For Gov. Mark Dayton and his finance team, last week’s news that Minnesota’s Standard & Poor’s bond rating had been upgraded to AAA — the top rung for states — was a bit like a student learning that he had aced a final exam.
The new rating matched the top marks Minnesota regained from the Fitch agency in 2016 and scored again last week for the third straight year. A third agency, Moody’s, held the state’s rating at Aa1, where it has been since the state budget deficit repair job of 2003. Moody’s explained its reluctance to give Minnesota top marks by noting that the state’s “sound management tools” are “somewhat mitigated by recurring governance issues” — things, we imagine, like a gubernatorial veto of a massive 1,000-page spending bill.
Still, praise from two of Wall Street’s big three rating agencies validates one of the two-term DFL governor’s favorite bragging points: On his watch, Minnesota has regained sound fiscal health.
That’s a notable and relatively rare achievement. Last year, just 14 of the 50 U.S. states were granted S&P’s coveted AAA rating. Minnesota lost that top score in 2011 after DFLer Dayton and a Republican-controlled Legislature agreed to a number of one-time gimmicks to reach a shutdown-ending budget deal. Though Minnesota has eschewed such gimmickry since then, the AA+ rating lasted for seven years, translating into increased interest rates — and hence higher debt-service costs for taxpayers — whenever the state or its related local governments issued long-term bonds.
Why the upgrade now? Both Fitch and S&P praised Minnesota’s strong economy, while noting that a tightening labor market could slow the growth rate in the coming decade. Dayton, in turn, credited Minnesotans’ enterprise for the good marks.

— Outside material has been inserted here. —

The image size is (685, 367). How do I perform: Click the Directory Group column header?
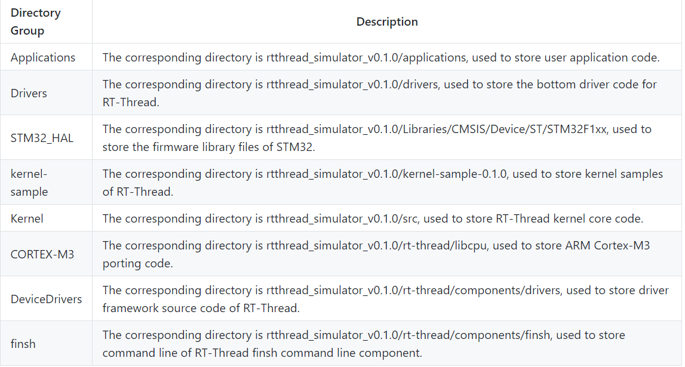click(x=36, y=21)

But two recent moves by state lawmakers have made a particularly positive impression on rating agencies:
• State government has amassed $1.95 billion in a reserve and cash flow account, thanks in part to a mechanism enacted in 2014 for adding to reserves automatically when surplus state budget funds are forecast until a target level — currently $2.2 billion — is reached. That target is within striking distance before Dayton leaves office at year’s end.
• The 2018 Legislature’s public employee pension bill shrank the state’s net pension liability by $3.4 billion, enough to turn rating agency heads. They liked the bill’s balanced approach, mandating higher annual contributions from both employers and employees while reducing annual cost-of-living increases for retirees.
The raters also like the $1.3 billion that remains on the bottom line in the current state budget period and what S&P called Minnesota’s “moderate debt levels.” But those are more the consequences of those “governance issues” that Moody’s detected than of bipartisan accord. Minnesota’s 2018-19 operating budget is well into the black in part because major spending and tax bills were vetoed this year. Its debt levels are low in part because the Legislature failed to enact a bonding bill in 2016 and cut Dayton’s bid on this year’s bonding bill by a third.
Those special circumstances notwithstanding, sound fiscal management of a $23-billion-a-year public enterprise typically does not happen by accident. It requires a governor who makes the state’s fiscal health a priority and legislators in both parties who understand that all of Minnesota suffers if state government can’t keep its books in the black.
Candidates for those offices should signal their intention to manage the state budget in a manner that keeps Minnesota’s bond rating high.